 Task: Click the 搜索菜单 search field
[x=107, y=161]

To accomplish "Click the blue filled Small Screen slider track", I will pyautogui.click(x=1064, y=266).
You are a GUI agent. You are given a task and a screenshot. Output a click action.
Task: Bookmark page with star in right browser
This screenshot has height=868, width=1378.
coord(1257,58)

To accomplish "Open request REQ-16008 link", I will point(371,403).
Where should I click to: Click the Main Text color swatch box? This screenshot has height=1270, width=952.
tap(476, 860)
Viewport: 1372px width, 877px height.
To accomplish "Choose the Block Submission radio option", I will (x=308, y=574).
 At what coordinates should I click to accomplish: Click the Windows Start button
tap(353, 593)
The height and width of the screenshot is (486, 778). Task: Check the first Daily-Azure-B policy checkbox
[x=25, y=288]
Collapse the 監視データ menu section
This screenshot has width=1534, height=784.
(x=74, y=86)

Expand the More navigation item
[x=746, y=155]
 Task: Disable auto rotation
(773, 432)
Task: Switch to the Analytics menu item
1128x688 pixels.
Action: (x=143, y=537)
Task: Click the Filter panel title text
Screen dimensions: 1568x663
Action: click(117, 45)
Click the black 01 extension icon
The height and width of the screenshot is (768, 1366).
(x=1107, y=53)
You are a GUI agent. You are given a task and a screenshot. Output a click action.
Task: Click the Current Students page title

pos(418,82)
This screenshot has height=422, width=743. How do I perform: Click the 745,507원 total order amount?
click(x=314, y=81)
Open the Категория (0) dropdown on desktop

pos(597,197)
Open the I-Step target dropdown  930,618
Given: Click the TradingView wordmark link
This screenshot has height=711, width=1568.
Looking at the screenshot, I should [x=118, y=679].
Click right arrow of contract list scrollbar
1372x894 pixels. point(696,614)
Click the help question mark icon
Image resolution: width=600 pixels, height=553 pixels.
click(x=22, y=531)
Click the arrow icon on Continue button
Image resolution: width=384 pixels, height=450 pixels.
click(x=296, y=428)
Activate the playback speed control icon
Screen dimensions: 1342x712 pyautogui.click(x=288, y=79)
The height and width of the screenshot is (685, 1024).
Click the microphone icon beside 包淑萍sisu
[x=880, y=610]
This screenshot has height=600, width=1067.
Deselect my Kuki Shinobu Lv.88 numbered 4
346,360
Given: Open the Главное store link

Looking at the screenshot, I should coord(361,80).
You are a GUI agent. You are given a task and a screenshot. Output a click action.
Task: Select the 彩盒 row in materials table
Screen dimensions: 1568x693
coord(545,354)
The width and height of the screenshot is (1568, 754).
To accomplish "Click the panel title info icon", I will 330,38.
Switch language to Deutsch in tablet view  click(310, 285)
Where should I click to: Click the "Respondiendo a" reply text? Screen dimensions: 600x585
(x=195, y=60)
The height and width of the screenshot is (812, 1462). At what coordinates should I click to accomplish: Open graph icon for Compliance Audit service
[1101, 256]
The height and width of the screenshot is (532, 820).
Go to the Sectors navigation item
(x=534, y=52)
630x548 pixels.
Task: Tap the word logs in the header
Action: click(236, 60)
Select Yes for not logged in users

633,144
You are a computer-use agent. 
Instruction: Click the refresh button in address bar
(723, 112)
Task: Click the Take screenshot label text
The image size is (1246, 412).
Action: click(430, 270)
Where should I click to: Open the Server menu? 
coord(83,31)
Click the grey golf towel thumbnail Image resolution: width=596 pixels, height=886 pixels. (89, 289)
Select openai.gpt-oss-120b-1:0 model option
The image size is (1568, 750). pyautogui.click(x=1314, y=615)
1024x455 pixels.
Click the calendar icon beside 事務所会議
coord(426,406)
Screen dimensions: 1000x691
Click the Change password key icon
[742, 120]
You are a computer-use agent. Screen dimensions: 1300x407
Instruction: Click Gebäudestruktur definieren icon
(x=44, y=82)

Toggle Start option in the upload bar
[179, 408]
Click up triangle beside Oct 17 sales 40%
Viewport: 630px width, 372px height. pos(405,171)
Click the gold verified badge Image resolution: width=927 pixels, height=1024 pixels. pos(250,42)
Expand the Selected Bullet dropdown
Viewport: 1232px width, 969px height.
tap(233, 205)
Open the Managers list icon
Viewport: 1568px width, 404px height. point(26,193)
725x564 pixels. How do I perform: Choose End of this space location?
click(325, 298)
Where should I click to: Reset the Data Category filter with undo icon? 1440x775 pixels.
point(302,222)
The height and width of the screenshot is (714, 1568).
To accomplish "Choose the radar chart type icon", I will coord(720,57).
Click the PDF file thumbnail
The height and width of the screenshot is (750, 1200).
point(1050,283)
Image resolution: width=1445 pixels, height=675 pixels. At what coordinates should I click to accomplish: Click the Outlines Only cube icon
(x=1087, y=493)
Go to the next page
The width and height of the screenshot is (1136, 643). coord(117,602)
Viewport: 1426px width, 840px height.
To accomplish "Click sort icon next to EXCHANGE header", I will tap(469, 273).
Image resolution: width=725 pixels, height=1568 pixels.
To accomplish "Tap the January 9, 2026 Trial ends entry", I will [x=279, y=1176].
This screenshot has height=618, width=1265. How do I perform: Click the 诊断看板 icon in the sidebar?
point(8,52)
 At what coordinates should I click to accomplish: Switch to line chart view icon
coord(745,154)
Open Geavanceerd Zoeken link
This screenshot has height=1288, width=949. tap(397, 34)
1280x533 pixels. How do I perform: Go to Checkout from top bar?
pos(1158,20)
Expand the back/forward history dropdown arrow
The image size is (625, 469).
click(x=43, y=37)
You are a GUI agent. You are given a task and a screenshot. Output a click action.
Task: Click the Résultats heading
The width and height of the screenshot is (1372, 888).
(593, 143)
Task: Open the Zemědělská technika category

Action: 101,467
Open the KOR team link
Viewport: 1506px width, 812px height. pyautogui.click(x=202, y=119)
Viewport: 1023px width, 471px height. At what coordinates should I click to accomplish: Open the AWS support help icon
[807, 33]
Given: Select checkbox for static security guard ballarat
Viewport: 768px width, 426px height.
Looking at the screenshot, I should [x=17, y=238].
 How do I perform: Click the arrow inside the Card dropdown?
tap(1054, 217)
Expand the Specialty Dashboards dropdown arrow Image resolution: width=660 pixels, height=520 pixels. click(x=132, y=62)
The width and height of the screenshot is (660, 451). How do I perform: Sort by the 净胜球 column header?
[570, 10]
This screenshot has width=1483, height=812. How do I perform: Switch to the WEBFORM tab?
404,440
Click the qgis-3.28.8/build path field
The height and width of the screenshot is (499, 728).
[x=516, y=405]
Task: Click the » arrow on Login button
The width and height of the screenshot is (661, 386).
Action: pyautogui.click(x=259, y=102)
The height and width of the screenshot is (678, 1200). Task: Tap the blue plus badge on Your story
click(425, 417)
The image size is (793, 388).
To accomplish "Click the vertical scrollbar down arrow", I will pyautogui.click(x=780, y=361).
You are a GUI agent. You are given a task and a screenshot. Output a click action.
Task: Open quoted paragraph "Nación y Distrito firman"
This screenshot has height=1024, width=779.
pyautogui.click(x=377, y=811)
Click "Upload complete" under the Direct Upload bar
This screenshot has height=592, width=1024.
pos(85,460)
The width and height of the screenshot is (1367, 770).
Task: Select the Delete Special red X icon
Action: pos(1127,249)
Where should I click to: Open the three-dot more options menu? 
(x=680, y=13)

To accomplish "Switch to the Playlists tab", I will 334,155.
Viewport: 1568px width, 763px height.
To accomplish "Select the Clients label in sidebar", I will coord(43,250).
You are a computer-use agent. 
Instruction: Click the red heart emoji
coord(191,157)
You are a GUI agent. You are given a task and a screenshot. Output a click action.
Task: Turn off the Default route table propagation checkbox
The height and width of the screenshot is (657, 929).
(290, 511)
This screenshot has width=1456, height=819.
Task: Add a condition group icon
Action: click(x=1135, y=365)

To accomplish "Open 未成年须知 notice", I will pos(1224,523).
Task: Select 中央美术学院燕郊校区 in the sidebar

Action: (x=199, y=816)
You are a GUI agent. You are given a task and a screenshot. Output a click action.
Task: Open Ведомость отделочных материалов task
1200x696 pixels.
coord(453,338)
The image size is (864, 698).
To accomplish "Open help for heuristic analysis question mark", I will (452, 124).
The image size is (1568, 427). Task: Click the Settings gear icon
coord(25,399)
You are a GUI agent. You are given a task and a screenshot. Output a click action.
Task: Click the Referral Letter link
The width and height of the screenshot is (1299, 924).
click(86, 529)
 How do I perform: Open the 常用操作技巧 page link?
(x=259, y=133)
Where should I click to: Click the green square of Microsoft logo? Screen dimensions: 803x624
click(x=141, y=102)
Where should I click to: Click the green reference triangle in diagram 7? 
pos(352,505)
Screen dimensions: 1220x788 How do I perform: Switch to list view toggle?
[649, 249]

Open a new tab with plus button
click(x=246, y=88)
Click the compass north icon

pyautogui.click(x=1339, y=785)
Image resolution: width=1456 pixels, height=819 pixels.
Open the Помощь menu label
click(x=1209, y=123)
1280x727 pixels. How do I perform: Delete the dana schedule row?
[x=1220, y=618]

## Exercise instructions
Give back the items from the start through the line with "will (x=308, y=574).", swapping "screenshot" for "screen image" and leaving everything else unchanged.

## Solution below
 Task: Click the 搜索菜单 search field
[x=107, y=161]

To accomplish "Click the blue filled Small Screen slider track", I will pyautogui.click(x=1064, y=266).
You are a GUI agent. You are given a task and a screen image. Output a click action.
Task: Bookmark page with star in right browser
This screen image has height=868, width=1378.
coord(1257,58)

To accomplish "Open request REQ-16008 link", I will point(371,403).
Where should I click to: Click the Main Text color swatch box? This screen image has height=1270, width=952.
tap(476, 860)
Viewport: 1372px width, 877px height.
To accomplish "Choose the Block Submission radio option", I will (x=308, y=574).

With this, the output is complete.